__Work instruction A__:
Using the interview excerpt, explain in one to three sentences why Brubaker sees a clear distinction between the Jack Kirby situation and the Alan Moore one.
__Work instruction B__:
In the interview excerpt, what does Brubaker remember Jack Kirby wanting when he became aware of these issues in the '80s?

__Excerpt__:
╔══
SPURGEON: There's been a lot of attention paid to Marvel's deals with various creators, and whether or not these are ethical. Do you have a perspective you want to share, as someone who's in there working on these kinds of characters? Do these issues matter to you?
BRUBAKER: They do matter to me. I also worked at DC for a long time on characters that were probably co-created by
Bill Finger without him getting anything for them. You know when you work on these company-owned characters that there's a history there, a lot of it ugly and unfair to the creators. So you go in eyes wide open to that past. And that's the problem, poor treatment of creators, that's supposed to be the
past, not the present.
And now with
Before Watchmen you're seeing people weighing in on Alan Moore, saying he's a hypocrite. "He's mad about this, but he used to work on
Swamp Thing or
Superman." But if you actually read interviews with
Alan Moore, he'll talk about the fact that the more work he did on that stuff, the harder a time he had with doing it. So obviously, his views evolved through his personal experience, as views tend to do.
But apparently there's some kind of moral absolutism where he's now not allowed to have an opinion. But I mean, murderers can still think murder is bad. Not really an apt comparison, I know. [laughter] But I remember I said something on Twitter -- something sort of snarky about
Before Watchmen. Someone said, "Well, you're hardly in a position to judge, since you're living on Jack Kirby's stolen properties." [Spurgeon laughs] So apparently I don't get an opinion, either.
SPURGEON: Now, as I understand it, you see the Moore stuff differently because of his outright objection to exactly what is being done, in addition to how the deal was set up.
BRUBAKER: Yeah. To me, there's a difference between working on something like
Watchmen, and creating characters for a company that you know are going to be owned by that company going forward. I don't recall a time when Jack Kirby was standing there saying, "They promised me I'd own
The Avengers; nobody should be doing this."
What I remember, from when I was becoming aware of this stuff in the '80s, is that Jack wanted his art back and he wanted a percent of the money generated from his creations. I don't recall Jack Kirby ever suggesting that someone shouldn't do
Captain America. And I can't recall Marvel Comics ever holding up the
Avengers as a victory for creator's rights like DC did with
Watchmen.
So I think there's a clear distinction between the Jack Kirby thing and the Alan Moore thing. And I want to be very clear, I'm not trying to diminish Jack Kirby's contributions to Marvel Comics, which are immense, or say that he shouldn't have gotten more for his creations and co-creations, because I think he should have. But I don't think the situation is the same as what's going on with
Watchmen.
At the same time, I've always felt good about the fact that the credits for
Captain America say, "created by Simon and Kirby" and that Marvel had settled with Simon and Kirby -- not Kirby himself, but Kirby's heirs -- over
Cap. So they are getting something from the
Avengers movie, because of that. But the other stuff is all tied up in that huge lawsuit, so Marvel can't even publicly discuss any of these issues.
╚══
__Data section__:
╔══
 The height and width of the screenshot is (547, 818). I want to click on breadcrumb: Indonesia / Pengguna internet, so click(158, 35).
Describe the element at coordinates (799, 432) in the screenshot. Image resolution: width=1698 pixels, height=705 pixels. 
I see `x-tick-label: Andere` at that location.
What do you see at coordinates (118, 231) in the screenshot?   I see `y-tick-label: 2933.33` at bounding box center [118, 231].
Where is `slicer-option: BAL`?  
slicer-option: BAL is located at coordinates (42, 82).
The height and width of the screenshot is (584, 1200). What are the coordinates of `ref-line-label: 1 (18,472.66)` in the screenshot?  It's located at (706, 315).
╚══
╔══
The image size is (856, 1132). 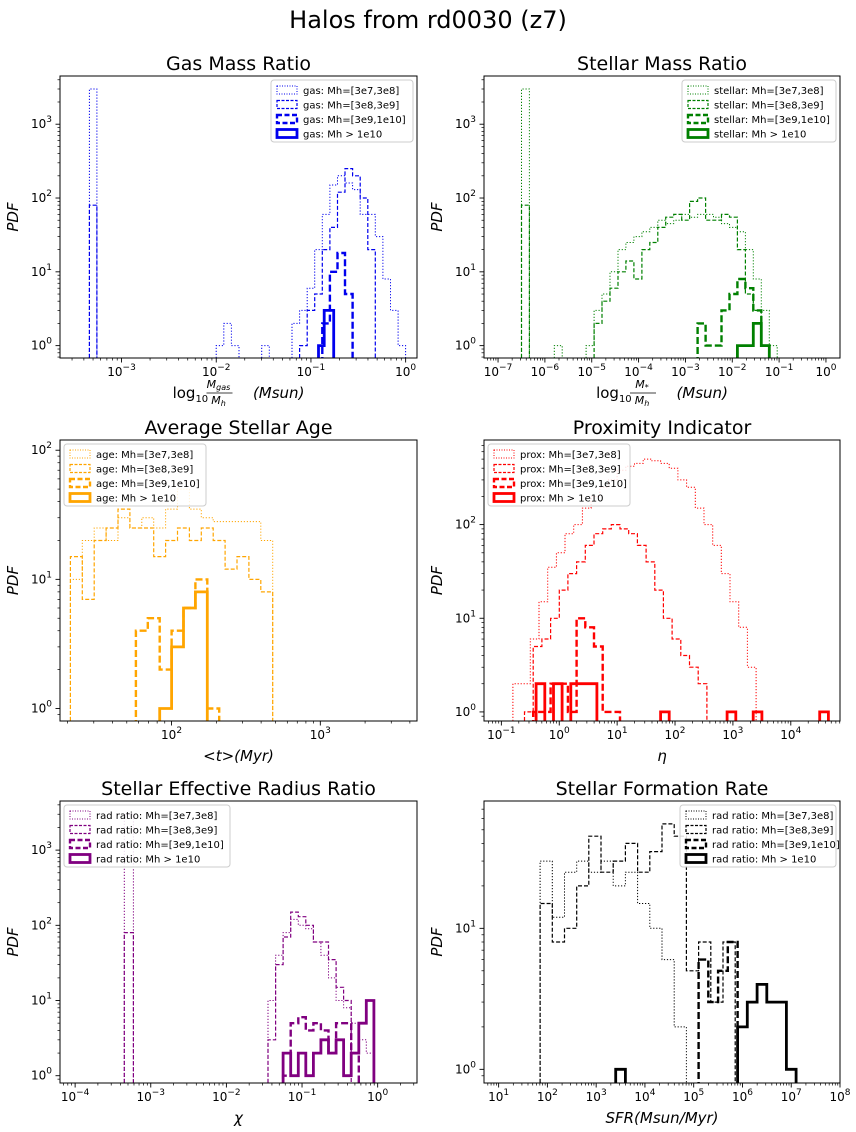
╚══
__Exercise result A__:
Brubaker doesn't recall Kirby ever claiming he'd been promised ownership of The Avengers or saying that others shouldn't do Captain America. As he remembers it, Kirby wanted his art back and a percent of the money from his creations. He also says Marvel never held up The Avengers as a victory for creator's rights the way DC did with Watchmen.

__Exercise result B__:
Kirby wanted his art back and a percent of the money generated from his creations.